Она вывозила детей блокадного Ленинграда по Дороге жизни – и возвращалась обратно, чтобы взять следующих. Заворачивала в одеялки, волокла на саночках до сборного пункта: и этого возьмите, возьмите! Товарищ! Ну я прошу… Он же еще живой, товарищ, миленький! Видишь – пар изо рта идет… Роза прикладывала зеркало. Оно оставалось незамутненным. Да, простите. Вы правы.
Посторонитесь. Дайте нам проехать. Мы не успели.
Роза смогла приехать в Смелу только весной 1945-го.
Рвалась раньше – но бесполезно, война. Мамин дом увидела издали, он был цел.
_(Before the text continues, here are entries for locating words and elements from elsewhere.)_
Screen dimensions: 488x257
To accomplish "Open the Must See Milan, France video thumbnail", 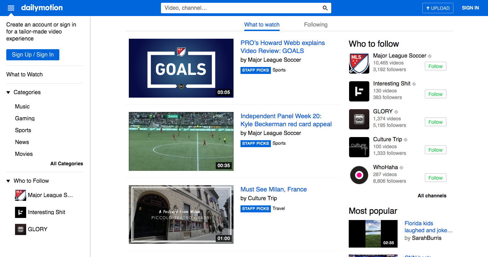I will [x=181, y=214].
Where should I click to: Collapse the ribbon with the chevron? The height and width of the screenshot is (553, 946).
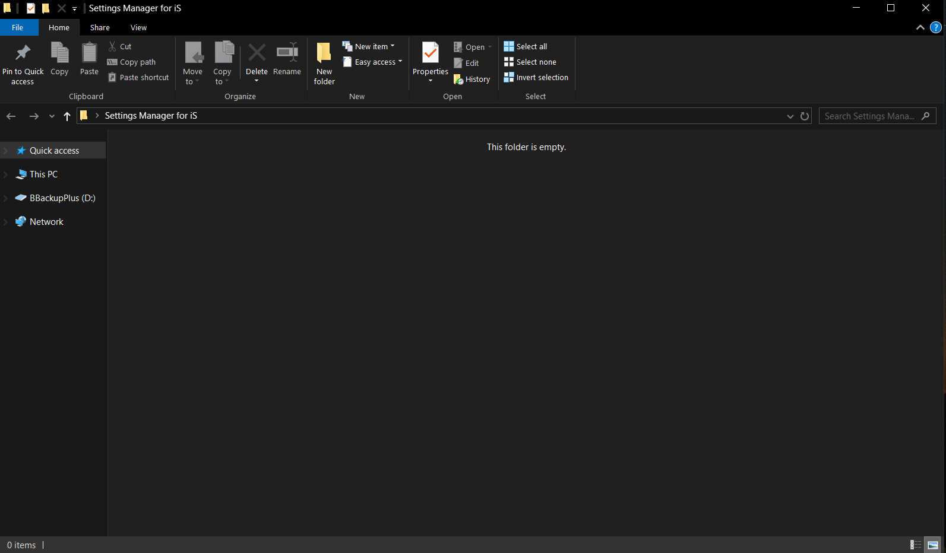[x=920, y=28]
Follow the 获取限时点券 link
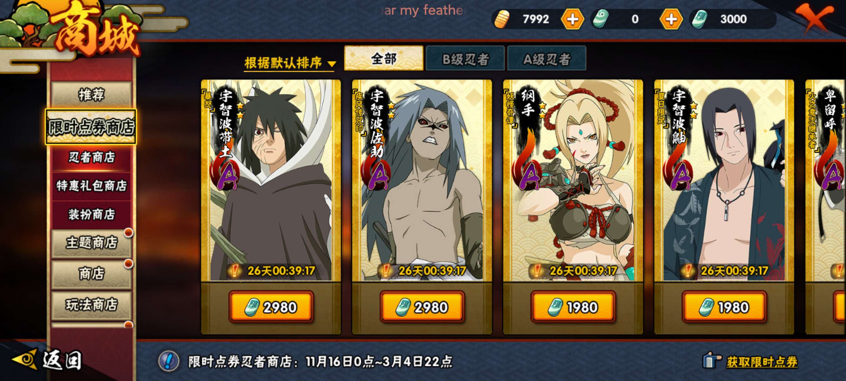This screenshot has height=381, width=846. tap(762, 362)

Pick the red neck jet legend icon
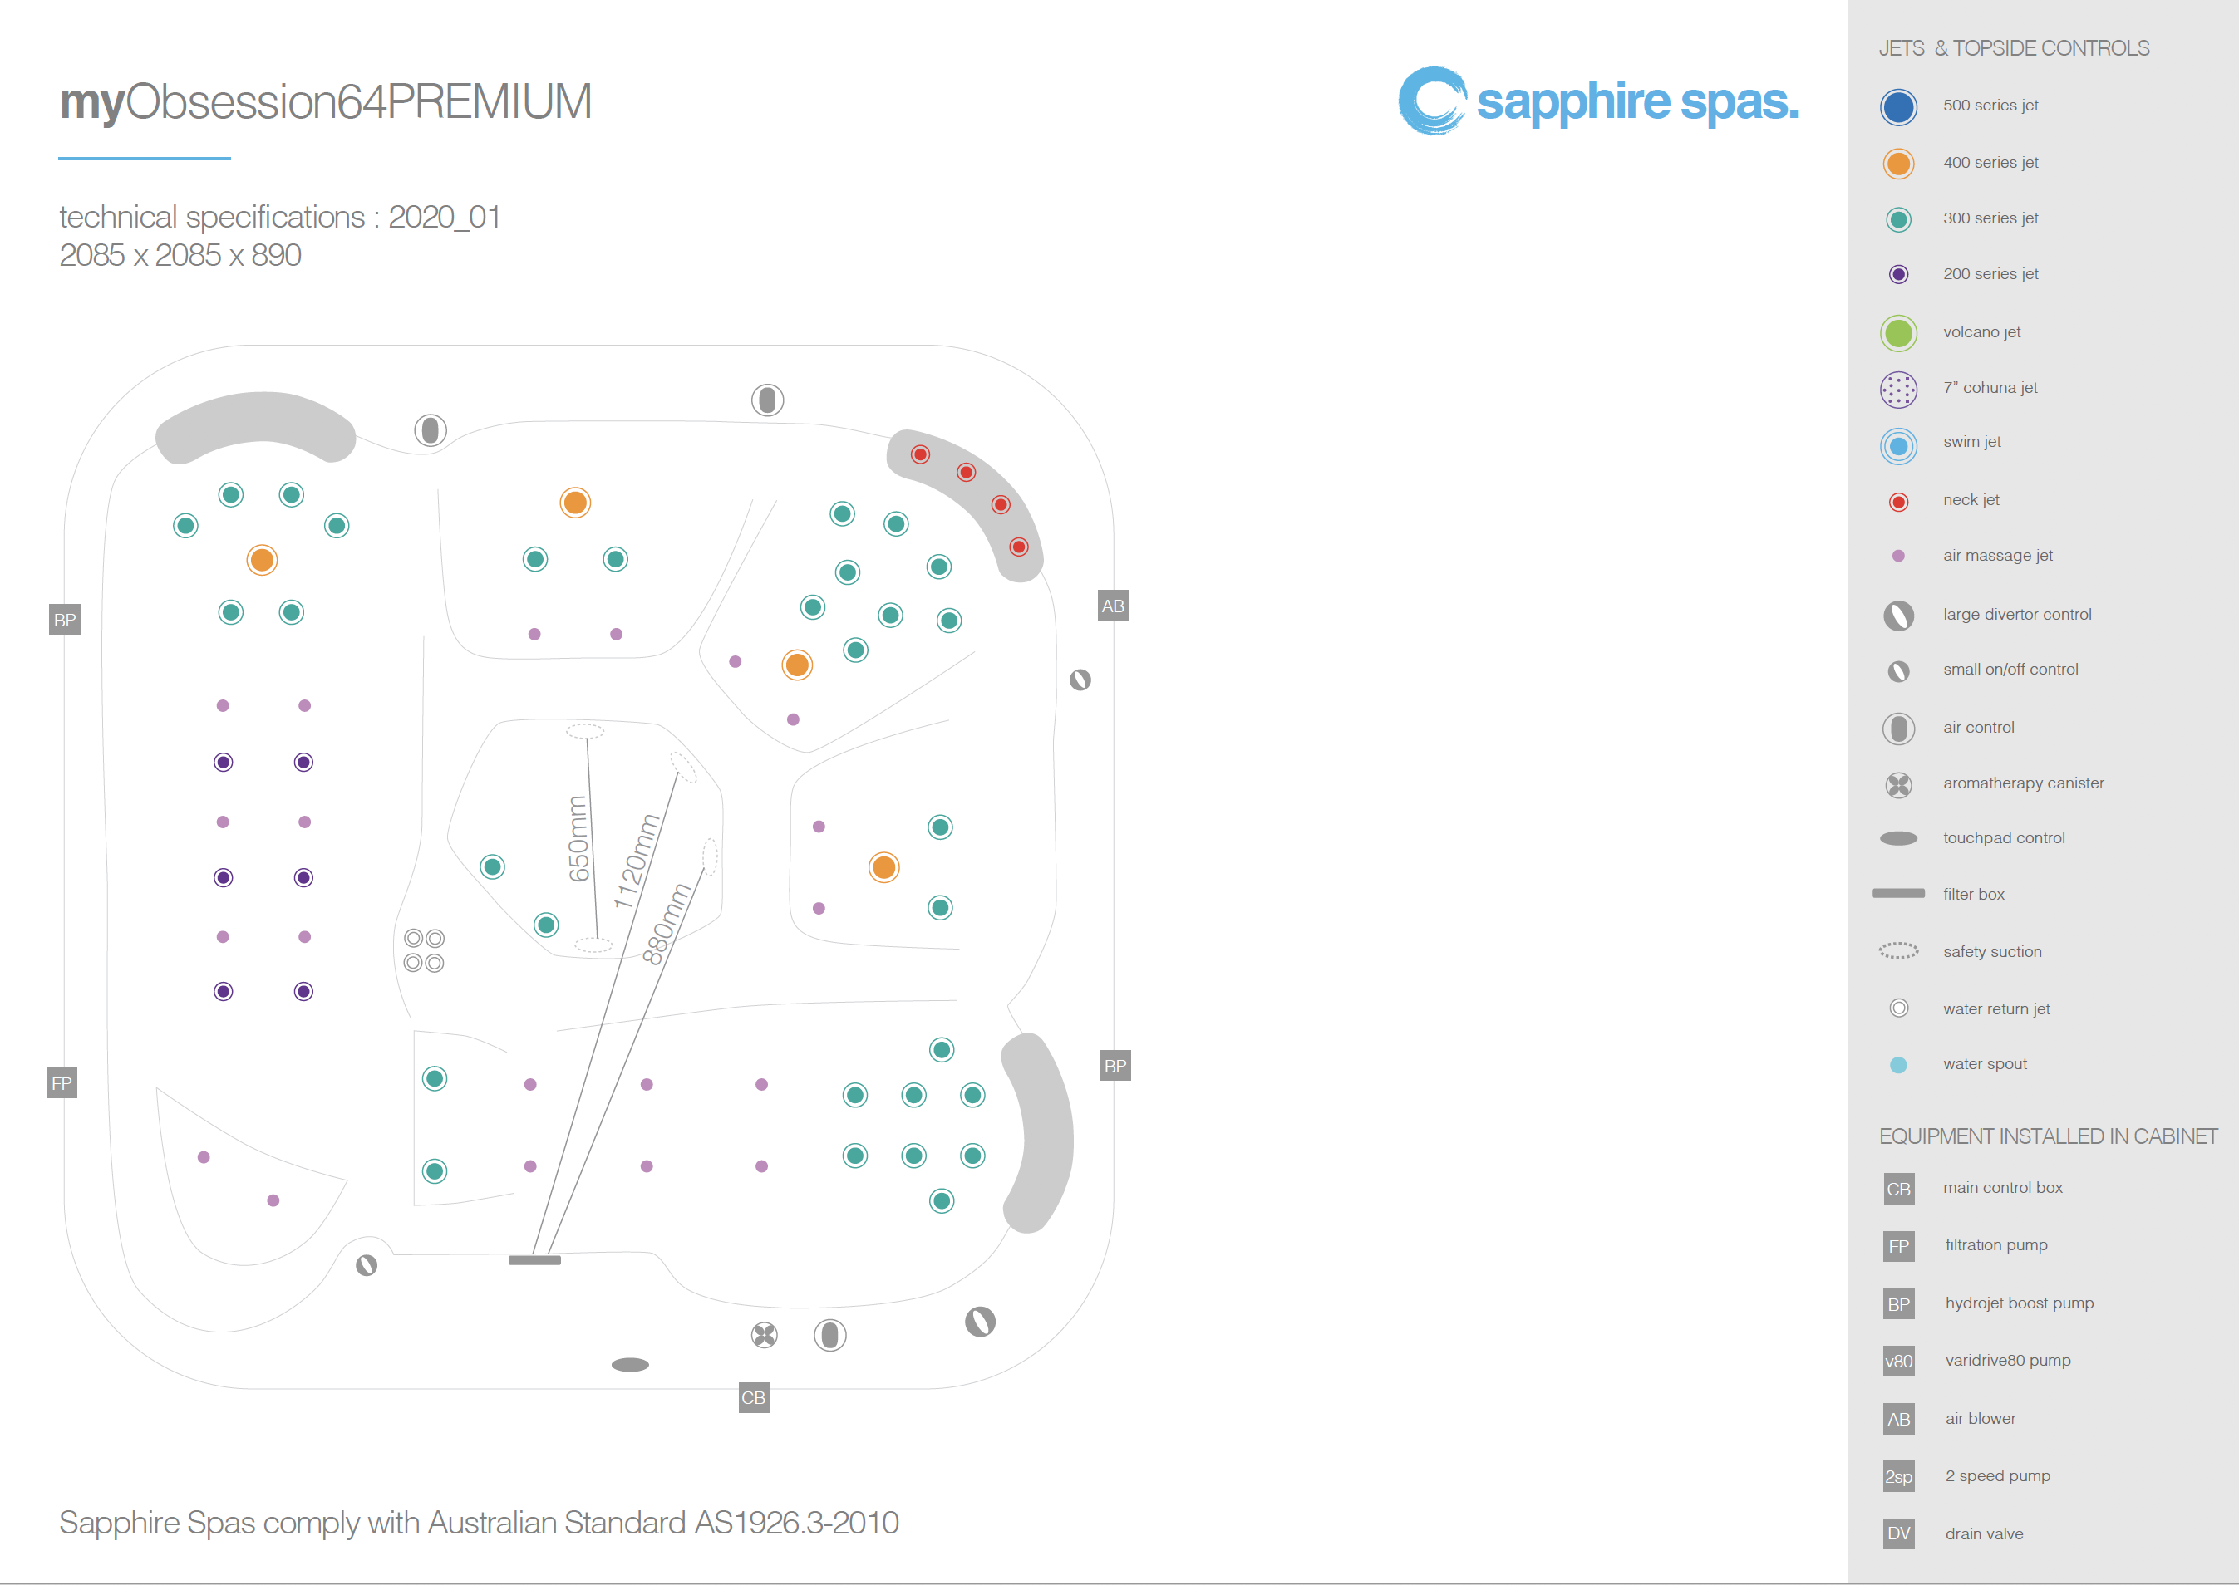[1897, 502]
Рядом стоял дом старшего брата, Иосифа, – он еще до войны женился на гойке, на украинке, ушел к ней, мама с ним не разговаривала, знать их не хотела. Даже на похороны сына не пришла, когда Йося неожиданно умер, еще в 1940-м.
«Живы», – вдруг шевельнулась у Розы надежда. Змея, гадина, а не надежда. Гадина.
Дом стоял пустой. Роза села на крыльцо, закурила.
Калитка выломана, а так – всё как всегда. Мой родительский дом. Тут и жили. Мама, папа, Йося, Давид, Розочка. Два брата и я. Вот тут маленькая бегала. Вот отсюда Гришка на речку убежал тогда, в мае… Горло перехватило, и табачный дым «не пошел». Роза зашлась кашлем, согнулась, уткнулась лицом в колени.
– Роза…
Во двор вошла Маруся, вдова Иосифа.
Слезы, которых не было всю блокаду, вдруг потекли сами, потоком, залили ватник, платок. Маруся!
– Никого, никого, всех убили, всех, ой, горе, горе какое, – Маруся завыла, кинулась к Розе на шею. Сквозь вой рассказала, избегая подробностей. От подробностей – Маруся знала – Роза умрет.
Вскоре после того как немцы вошли в Смелу, всех евреев согнали в поле, огородили его столбами, натянули проволоку и под страхом расстрела запретили местным жителям подходить к ним. Там и тетя Хана была, и Гришенька твой…
– А-ых… – рот Розы разорвало в немом крике, она с силой заткнула его ладонью. До крови прокусила палец, боли не было.